Die Politik spielt dabei eine ausschlaggebende Rolle. Sie bereitet den Boden für den Rechtsschwenk, den wir seit geraumer Zeit auf vielen Gebieten beobachten müssen. Sebastian Kurz und seine Getreuen steuern das Land in eine Richtung, die fatal an die Entwicklung in manchen Nachbarländern erinnert, allen voran in Ungarn und Polen.

Diese Länder fungieren gleichsam als Versuchsstationen, in denen erprobt und stolz vorgeführt wird, wie man die freie Demokratie zerstören kann. Es beginnt mit Angriffen gegen die unabhängige Justiz und die freien Medien, die eingeschüchtert und an die Kandare genommen werden sollen, um sie schließlich restlos dem Machtapparat einzuverleiben. Parallel dazu soll die Zivilgesellschaft eingeschüchtert und nach Möglichkeit völlig entmündigt werden.

In Ungarn ist das bereits weitgehend gelungen, Polen ist auf dem besten Weg dorthin. Zu dieser Entwicklung gehört auch der Griff nach der Vergangenheit. Wie unter den Kommunisten beanspruchen die neuen Autokraten die Deutungshoheit über die Geschichte. Was die nationale Geschichte angeht, werden alle Schattenseiten ausgeblendet, und es wird ein völkischer Patriotismus verordnet, der unübersehbar nationalistische und europafeindliche Züge trägt.

So weit sind wir in Österreich noch nicht, Gott sei’s gedankt, doch die Zeichen deuten in diese Richtung. Hierzulande sieht sich die unabhängige Justiz immer brutaleren Angriffen der Regierenden ausgesetzt, ähnlich die freien Medien und die Zivilgesellschaft. Dazu gehört auch der Versuch, die Geschichte zu vereinnahmen und neu zu interpretieren, ganz im Sinn der neuen Politik. Da dürfen wir uns nicht wundern, wenn Gedenkfeiern ignoriert und damit infrage gestellt werden.

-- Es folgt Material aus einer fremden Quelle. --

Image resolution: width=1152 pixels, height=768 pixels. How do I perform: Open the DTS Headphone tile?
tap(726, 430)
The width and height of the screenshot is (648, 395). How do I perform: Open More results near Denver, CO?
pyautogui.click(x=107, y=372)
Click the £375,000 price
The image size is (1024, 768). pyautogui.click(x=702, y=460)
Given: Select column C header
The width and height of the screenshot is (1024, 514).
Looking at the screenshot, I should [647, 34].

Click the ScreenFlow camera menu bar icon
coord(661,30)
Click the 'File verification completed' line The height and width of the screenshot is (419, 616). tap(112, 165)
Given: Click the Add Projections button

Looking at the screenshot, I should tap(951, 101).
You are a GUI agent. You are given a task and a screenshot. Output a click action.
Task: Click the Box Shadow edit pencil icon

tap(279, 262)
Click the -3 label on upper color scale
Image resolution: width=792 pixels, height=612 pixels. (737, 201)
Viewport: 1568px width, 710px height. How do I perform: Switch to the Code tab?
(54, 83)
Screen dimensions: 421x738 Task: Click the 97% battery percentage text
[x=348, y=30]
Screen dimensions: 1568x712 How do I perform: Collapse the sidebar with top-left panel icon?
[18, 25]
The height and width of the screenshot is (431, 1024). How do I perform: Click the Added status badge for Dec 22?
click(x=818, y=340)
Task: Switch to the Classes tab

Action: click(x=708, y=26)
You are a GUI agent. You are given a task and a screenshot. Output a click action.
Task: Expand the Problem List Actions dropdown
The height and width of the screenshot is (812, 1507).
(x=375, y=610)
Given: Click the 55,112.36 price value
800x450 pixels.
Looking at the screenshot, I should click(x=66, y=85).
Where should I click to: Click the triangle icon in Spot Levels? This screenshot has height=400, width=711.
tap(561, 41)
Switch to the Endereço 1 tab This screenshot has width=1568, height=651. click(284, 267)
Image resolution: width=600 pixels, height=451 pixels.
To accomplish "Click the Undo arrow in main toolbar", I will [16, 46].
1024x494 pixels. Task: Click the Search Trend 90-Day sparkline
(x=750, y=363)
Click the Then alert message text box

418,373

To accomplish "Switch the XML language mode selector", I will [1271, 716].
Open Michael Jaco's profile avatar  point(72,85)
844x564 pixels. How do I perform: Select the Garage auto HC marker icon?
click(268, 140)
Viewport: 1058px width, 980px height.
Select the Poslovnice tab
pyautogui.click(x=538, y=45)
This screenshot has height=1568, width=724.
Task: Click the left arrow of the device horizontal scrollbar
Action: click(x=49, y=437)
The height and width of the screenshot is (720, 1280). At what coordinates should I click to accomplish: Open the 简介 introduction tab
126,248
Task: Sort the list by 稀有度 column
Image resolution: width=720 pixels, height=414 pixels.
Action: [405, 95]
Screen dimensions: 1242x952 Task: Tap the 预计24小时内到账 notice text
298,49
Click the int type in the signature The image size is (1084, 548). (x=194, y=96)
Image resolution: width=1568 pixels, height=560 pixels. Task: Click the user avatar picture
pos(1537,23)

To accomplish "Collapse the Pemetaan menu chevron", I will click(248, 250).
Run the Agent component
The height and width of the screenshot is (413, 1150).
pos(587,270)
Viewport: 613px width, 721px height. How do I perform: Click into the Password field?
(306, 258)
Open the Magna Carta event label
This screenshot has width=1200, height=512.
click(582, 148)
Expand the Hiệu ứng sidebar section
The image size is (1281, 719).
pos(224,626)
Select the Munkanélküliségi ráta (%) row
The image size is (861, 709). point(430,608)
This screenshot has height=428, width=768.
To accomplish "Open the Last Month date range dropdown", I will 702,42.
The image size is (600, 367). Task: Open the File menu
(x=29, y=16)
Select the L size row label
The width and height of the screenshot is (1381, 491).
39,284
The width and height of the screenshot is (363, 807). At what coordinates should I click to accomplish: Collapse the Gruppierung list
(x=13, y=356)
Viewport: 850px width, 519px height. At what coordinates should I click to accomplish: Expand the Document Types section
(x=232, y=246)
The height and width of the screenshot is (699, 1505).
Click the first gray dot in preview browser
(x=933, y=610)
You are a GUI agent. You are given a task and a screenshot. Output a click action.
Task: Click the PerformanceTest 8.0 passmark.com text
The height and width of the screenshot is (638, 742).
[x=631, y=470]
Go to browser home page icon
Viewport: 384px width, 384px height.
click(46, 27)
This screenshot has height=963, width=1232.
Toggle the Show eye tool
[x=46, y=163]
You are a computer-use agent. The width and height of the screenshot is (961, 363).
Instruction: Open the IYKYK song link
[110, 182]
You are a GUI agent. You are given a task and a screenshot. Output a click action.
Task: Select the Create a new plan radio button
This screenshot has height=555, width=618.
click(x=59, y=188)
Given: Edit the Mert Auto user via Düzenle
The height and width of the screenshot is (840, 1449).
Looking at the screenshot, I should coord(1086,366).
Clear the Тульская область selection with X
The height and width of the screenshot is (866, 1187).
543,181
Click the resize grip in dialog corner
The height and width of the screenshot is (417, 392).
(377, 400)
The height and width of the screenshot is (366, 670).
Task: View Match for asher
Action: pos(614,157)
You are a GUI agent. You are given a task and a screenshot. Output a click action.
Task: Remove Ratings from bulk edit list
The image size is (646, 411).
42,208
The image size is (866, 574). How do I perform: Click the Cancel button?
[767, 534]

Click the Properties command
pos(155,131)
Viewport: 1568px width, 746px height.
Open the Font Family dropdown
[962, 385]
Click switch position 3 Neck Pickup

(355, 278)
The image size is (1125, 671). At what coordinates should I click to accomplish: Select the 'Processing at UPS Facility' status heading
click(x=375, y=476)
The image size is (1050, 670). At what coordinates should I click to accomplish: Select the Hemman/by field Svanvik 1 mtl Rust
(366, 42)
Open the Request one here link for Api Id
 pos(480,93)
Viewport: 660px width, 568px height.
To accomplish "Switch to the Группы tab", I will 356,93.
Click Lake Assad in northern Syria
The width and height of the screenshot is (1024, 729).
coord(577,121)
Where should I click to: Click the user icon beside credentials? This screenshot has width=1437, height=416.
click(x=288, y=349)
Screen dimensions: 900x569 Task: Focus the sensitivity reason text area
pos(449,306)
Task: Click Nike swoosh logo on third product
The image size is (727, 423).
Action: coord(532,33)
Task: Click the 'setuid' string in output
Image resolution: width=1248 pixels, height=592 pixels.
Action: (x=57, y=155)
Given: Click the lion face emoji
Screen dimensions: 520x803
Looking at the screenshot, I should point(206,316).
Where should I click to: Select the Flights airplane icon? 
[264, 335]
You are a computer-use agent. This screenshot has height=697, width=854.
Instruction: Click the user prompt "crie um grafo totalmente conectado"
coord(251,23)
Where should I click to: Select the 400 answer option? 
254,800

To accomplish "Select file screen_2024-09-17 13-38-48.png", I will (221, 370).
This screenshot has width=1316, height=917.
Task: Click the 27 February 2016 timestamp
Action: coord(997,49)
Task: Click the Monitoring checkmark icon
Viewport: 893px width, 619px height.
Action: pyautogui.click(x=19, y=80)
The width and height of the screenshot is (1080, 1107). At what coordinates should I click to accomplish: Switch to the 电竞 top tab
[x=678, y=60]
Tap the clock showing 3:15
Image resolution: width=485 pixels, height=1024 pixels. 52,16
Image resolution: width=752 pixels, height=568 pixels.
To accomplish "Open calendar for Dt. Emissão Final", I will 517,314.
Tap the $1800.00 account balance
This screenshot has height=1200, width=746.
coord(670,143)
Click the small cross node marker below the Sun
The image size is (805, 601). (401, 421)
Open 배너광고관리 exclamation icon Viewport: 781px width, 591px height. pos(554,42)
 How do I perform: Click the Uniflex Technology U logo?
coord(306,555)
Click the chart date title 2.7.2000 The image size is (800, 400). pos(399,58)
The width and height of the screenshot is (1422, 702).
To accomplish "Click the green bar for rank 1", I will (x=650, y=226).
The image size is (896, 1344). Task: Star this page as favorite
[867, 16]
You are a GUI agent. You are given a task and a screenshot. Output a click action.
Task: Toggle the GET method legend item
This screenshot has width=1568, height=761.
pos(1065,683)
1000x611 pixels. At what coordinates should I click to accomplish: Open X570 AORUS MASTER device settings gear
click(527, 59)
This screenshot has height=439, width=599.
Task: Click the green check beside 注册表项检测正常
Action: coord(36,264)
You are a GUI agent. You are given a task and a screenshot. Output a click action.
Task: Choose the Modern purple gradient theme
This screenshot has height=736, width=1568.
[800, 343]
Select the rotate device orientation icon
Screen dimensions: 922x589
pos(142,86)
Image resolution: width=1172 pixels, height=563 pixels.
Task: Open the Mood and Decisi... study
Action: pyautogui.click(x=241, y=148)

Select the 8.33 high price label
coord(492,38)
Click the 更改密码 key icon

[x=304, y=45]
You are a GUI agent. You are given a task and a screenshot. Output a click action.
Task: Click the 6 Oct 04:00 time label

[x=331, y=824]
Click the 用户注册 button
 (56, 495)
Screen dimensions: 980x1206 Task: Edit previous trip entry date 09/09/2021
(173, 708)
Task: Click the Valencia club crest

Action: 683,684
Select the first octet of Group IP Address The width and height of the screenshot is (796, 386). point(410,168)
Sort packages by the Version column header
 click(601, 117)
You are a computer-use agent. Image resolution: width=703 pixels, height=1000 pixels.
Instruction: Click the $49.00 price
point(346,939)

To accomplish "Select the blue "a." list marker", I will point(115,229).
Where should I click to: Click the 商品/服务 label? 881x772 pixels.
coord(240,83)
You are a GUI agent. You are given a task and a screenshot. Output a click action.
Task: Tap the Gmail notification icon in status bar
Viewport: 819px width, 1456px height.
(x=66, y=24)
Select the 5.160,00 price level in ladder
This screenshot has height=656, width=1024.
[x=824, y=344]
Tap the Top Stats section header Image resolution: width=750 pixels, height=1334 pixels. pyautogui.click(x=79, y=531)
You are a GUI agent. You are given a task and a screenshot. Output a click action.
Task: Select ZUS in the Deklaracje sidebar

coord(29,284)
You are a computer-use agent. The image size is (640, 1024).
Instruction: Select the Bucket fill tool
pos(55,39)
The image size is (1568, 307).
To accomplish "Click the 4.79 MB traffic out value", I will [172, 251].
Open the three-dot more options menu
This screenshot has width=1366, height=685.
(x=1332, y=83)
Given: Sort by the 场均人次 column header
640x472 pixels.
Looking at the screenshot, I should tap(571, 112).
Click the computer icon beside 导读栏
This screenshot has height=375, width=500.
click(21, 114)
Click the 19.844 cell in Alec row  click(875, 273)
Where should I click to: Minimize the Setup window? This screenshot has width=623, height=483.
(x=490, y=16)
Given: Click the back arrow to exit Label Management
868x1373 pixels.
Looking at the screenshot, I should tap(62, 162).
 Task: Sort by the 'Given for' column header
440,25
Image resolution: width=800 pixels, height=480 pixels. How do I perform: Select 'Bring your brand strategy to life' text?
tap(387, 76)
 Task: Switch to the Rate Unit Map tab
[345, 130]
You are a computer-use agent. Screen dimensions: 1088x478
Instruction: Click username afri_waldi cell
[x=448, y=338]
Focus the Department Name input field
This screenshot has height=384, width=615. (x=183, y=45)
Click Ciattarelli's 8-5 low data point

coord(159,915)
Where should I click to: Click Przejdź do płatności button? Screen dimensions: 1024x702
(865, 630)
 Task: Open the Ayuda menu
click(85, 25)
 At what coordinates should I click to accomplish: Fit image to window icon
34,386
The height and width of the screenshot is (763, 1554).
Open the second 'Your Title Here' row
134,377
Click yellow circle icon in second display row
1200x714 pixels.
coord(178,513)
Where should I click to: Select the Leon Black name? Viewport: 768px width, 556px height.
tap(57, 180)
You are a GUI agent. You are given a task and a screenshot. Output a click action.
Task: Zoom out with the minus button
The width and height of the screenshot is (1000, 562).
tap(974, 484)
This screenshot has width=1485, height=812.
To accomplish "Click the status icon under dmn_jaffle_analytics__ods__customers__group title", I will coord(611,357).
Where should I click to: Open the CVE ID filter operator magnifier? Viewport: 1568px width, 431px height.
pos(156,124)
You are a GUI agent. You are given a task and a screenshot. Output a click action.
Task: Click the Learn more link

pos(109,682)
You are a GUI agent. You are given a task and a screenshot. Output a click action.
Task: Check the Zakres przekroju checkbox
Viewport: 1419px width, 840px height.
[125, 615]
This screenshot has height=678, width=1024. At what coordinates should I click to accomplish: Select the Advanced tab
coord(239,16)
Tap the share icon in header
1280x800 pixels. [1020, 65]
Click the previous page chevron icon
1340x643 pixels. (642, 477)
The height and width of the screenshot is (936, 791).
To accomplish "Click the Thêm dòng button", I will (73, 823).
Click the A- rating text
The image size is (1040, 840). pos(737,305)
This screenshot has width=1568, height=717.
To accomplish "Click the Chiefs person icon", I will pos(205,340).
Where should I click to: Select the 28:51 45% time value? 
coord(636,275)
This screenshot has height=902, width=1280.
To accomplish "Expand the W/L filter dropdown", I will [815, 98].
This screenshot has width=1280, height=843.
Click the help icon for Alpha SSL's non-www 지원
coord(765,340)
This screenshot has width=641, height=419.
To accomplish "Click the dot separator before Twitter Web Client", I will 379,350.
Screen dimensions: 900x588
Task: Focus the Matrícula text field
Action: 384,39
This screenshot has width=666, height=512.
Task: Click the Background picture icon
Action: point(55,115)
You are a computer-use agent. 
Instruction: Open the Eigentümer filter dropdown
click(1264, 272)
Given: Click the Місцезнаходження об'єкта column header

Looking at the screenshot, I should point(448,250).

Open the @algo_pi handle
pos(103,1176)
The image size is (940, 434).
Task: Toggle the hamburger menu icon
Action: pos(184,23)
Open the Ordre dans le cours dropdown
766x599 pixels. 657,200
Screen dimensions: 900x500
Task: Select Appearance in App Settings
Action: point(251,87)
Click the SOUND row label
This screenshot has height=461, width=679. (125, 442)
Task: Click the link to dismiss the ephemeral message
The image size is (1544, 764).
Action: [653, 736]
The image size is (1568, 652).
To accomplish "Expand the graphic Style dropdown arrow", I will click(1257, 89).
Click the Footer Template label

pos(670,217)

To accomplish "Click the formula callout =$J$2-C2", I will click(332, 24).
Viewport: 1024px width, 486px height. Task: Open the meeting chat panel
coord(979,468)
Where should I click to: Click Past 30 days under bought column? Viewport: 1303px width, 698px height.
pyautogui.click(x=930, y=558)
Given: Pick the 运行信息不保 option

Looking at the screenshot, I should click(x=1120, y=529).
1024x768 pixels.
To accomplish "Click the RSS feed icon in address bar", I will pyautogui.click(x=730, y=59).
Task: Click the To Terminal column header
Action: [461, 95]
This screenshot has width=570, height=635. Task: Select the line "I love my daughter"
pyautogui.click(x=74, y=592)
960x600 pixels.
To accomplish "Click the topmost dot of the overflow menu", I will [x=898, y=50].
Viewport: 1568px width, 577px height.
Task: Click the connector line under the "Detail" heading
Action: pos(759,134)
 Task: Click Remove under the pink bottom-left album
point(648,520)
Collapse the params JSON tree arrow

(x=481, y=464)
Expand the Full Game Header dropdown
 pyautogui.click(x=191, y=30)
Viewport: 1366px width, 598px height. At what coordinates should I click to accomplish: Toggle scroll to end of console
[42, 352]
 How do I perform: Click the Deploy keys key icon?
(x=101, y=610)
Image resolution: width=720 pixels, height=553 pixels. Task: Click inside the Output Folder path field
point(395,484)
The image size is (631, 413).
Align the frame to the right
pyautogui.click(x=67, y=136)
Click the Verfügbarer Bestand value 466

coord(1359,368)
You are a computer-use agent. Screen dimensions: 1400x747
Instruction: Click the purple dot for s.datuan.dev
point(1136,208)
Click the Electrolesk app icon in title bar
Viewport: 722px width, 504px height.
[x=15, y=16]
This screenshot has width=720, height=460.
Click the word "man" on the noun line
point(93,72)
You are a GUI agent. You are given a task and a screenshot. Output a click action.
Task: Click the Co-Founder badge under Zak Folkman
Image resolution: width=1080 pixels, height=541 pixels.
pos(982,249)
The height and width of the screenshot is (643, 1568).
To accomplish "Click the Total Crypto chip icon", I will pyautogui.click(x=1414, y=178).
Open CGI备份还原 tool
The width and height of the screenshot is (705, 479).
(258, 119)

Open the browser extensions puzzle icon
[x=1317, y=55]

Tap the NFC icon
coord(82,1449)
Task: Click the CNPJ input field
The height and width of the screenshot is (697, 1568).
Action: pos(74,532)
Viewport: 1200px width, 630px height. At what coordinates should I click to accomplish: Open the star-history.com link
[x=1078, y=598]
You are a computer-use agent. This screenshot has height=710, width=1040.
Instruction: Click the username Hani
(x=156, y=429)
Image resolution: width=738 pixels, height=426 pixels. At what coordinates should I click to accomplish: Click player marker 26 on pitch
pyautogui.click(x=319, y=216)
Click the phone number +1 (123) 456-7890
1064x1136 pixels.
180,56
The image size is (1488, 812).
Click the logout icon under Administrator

Wir gehen unsicheren Zeiten entgegen

Alles das, was ich hier in gebotener Kürze schlagwortartig skizziert habe, hat mich bewogen, heute am Loibl das Wort zu ergreifen. Wir gehen unsicheren Zeiten entgegen, und jeder von uns ist aufgerufen, die Entwicklung genau zu beobachten und sich nicht von honigtriefenden Erklärungen regierender Politiker einlullen zu lassen.

Ich fürchte, dass sie nichts Gutes im Schilde führen. Gerade weil wir uns der Vergangenheit mit allen ihren dunklen Seiten verpflichtet fühlen, müssen wir wachsam sein und gegen alle demokratiefeindlichen Tendenzen lautstark protestieren. Es geht nicht nur um die Auseinandersetzung mit der Vergangenheit, die hier am Loibl wie in einem Brennglas gebündelt erscheint, es geht nicht nur um die Erinnerung an die Opfer und auch die Täter, die wir nicht vergessen dürfen, sondern es geht um unsere Zukunft, die auf der Vergangenheit aufbauen muss.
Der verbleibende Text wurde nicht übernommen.